++++ Seçilmiş Bölüm

Oğuzhan Nacak
Lacancı psikanaliz alanında uluslararası faaliyet gösteren IF-EPFCL’e bağlı Psikanaliz Araştırmaları Derneği’nin kurucu üyesidir ve başkanıdır. Bahçeşehir Üniversitesi Klinik Psikoloji yüksek lisans bölümünde psikanalitik teori ve pratiğe yönelik dersler vermektedir. Luis Izcovich’in “Sapkınlıkta Aşk, Arzu ve Jouissance” adlı kitabını dilimize kazandırmıştır. Psikanaliz Defterleri, Birikim gibi çeşitli mecralarda yayımlanmış yazıları mevcuttur. Psikanalitik kavramların detaylı bir şekilde ele alındığı Psikanaliz Sohbetleri Podcast Serisi’nin yürütücüsüdür. Şu anda ise Nişantaşı’nda bulunan kendi ofisinde psikanaliz ve süpervizyon pratiğini sürdürmektedir
“Psikanaliz Sohbetleri” podcast serisini nasıl hayata geçirdin ve bu projeye başlamanı ne motive etti? Podcast’in yayınlanmasından sonra dinleyicilerden gelen geri bildirimler seni nasıl etkiledi?

++++++++
++++ Alıntılanan Veriler

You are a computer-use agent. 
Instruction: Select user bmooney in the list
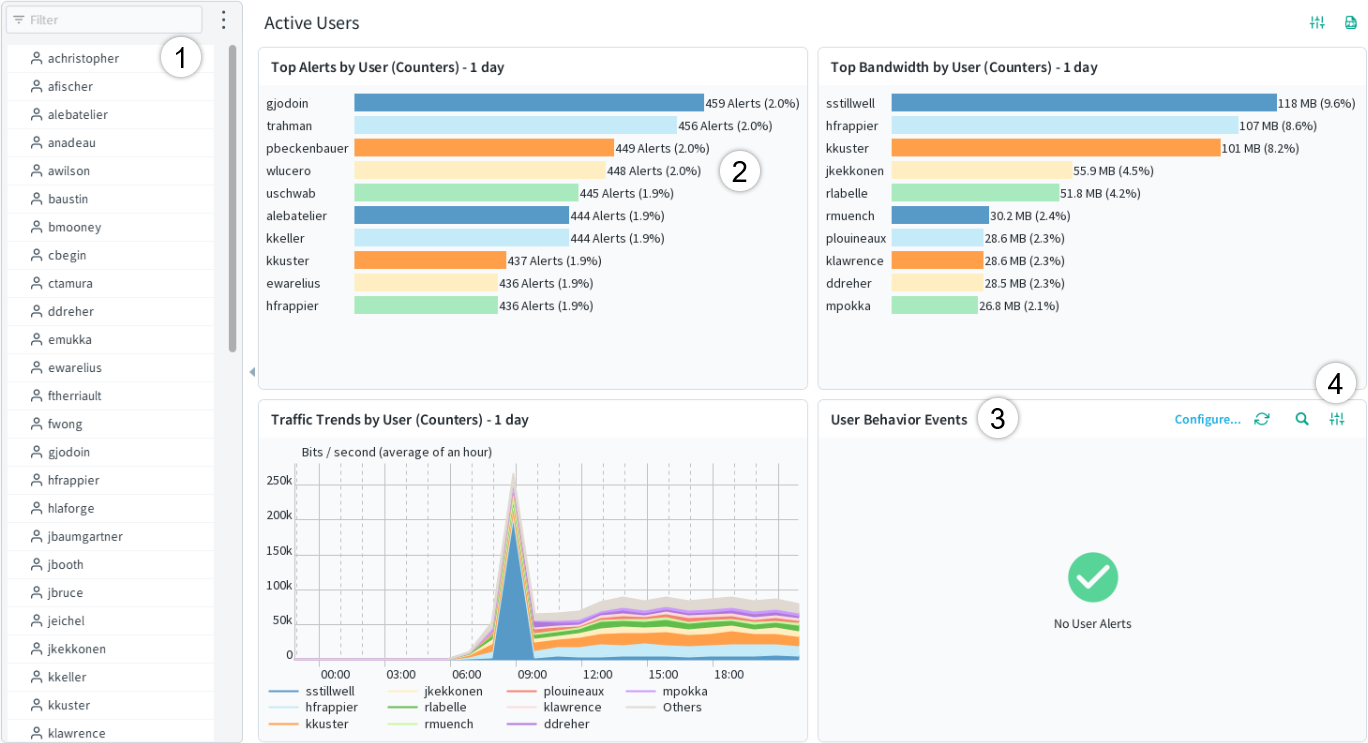pyautogui.click(x=110, y=227)
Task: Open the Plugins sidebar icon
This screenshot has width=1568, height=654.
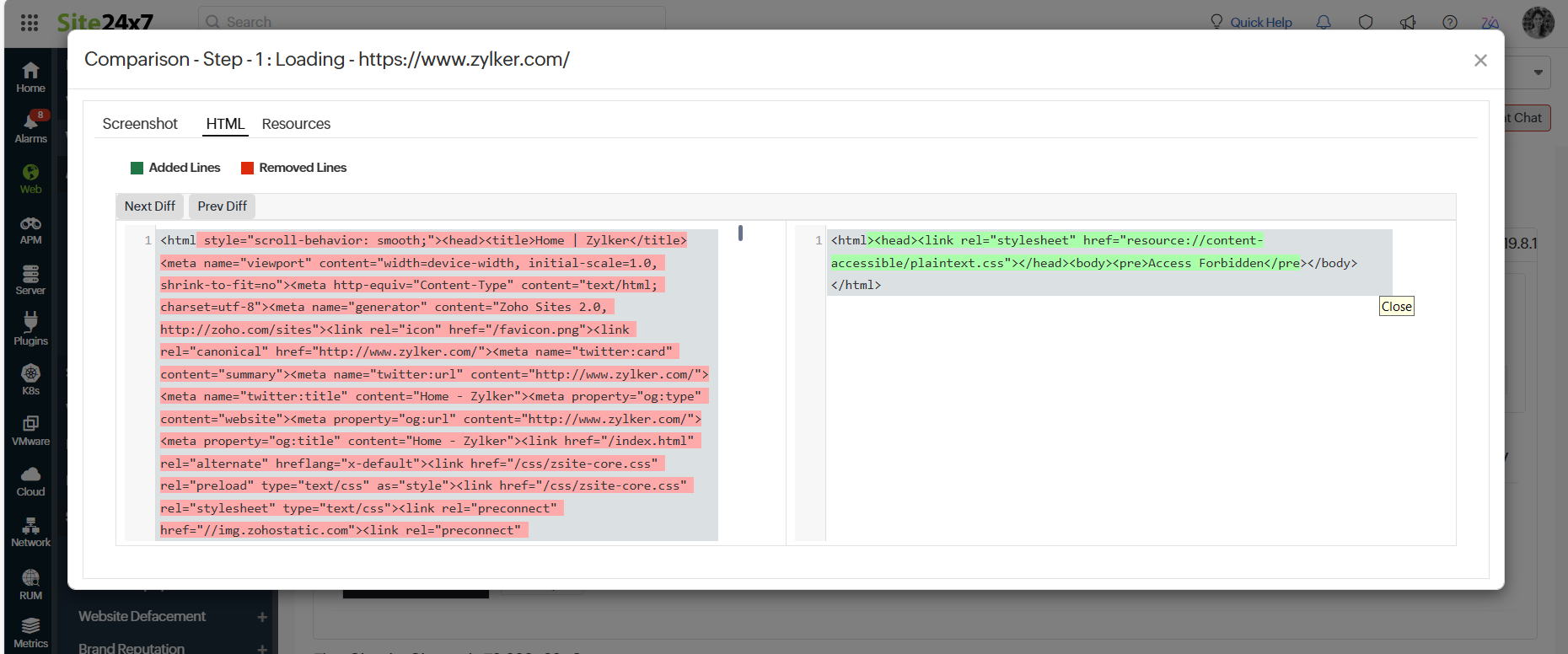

++++++++

> **Yapılacak Çalışmalar**:
**A)** Oğuzhan Nacak metnine göre aşağıdaki soruları yanıtlayın.
(i) Oğuzhan Nacak hangi derneğin kurucu üyesi ve başkanıdır?
(ii) Hangi üniversitenin hangi bölümünde ders vermektedir?
(iii) Psikanaliz ve süpervizyon pratiğini sürdürdüğü ofisi nerededir?
**B)** Oğuzhan Nacak metninin "Oğuzhan Nacak" sözlerinden başlayıp "seni nasıl etkiledi?" sözleri de dahil olmak üzere o sözlere kadar olan kısmını hiç değiştirmeden yazıya geçirin.
**C)** Oğuzhan Nacak metnini kaldığı yerden alıp devam ettirin.
Veriler, metinden bağımsız ayrı bir malzemedir.

> **Numaralı Yanıtlar**:
**A)**
(i) IF-EPFCL’e bağlı Psikanaliz Araştırmaları Derneği.
(ii) Bahçeşehir Üniversitesi Klinik Psikoloji yüksek lisans bölümünde.
(iii) Nişantaşı’nda.

**B)**
Oğuzhan Nacak
Lacancı psikanaliz alanında uluslararası faaliyet gösteren IF-EPFCL’e bağlı Psikanaliz Araştırmaları Derneği’nin kurucu üyesidir ve başkanıdır. Bahçeşehir Üniversitesi Klinik Psikoloji yüksek lisans bölümünde psikanalitik teori ve pratiğe yönelik dersler vermektedir. Luis Izcovich’in “Sapkınlıkta Aşk, Arzu ve Jouissance” adlı kitabını dilimize kazandırmıştır. Psikanaliz Defterleri, Birikim gibi çeşitli mecralarda yayımlanmış yazıları mevcuttur. Psikanalitik kavramların detaylı bir şekilde ele alındığı Psikanaliz Sohbetleri Podcast Serisi’nin yürütücüsüdür. Şu anda ise Nişantaşı’nda bulunan kendi ofisinde psikanaliz ve süpervizyon pratiğini sürdürmektedir
“Psikanaliz Sohbetleri” podcast serisini nasıl hayata geçirdin ve bu projeye başlamanı ne motive etti? Podcast’in yayınlanmasından sonra dinleyicilerden gelen geri bildirimler seni nasıl etkiledi?

**C)**
Öncelikle bu röportaj için sana ve DolmusXpress’e teşekkür ederek başlayayım. Türkiye ve Almanya arasında kurmayı amaçladığın bu entelektüel köprüyü oldukça değerli buluyorum. Seni de ODTÜ’deki yıllarımızdan beri tanıdığım için şunu söyleyebilirim ki muhtemelen benzer motivasyonlarla hareket ettik! Biraz açayım:
Psikanaliz genel olarak üzerine çok şey söylenen, yer yer indirgemeci bir tarzda yaklaşılan (modası geçmiş, heteronormatif, iktidarın destekçisi, normalize edici vs.), yer yer teorik olarak çok karmaşık görüldüğü için uzak durulan, yer yer ise aşırı idealize edilen bir disiplin. Aynı zamanda teorik zorluğu nedeniyle de, her entelektüel alanda olduğu gibi, kendi içerisinde çeşitli güç ve iktidar odakları oluştuğunu birinci elden gözlemlediğim bir alan. Teorinin karmaşıklığı ve uygulamanın belirli bir deneyim gerektirmesi nedeniyle bilgiyi tekelinde tutmaya, kendisini alandaki tek otorite gibi konumlandırmaya gönüllü birçok sözde efendinin cirit attığı bir mecra.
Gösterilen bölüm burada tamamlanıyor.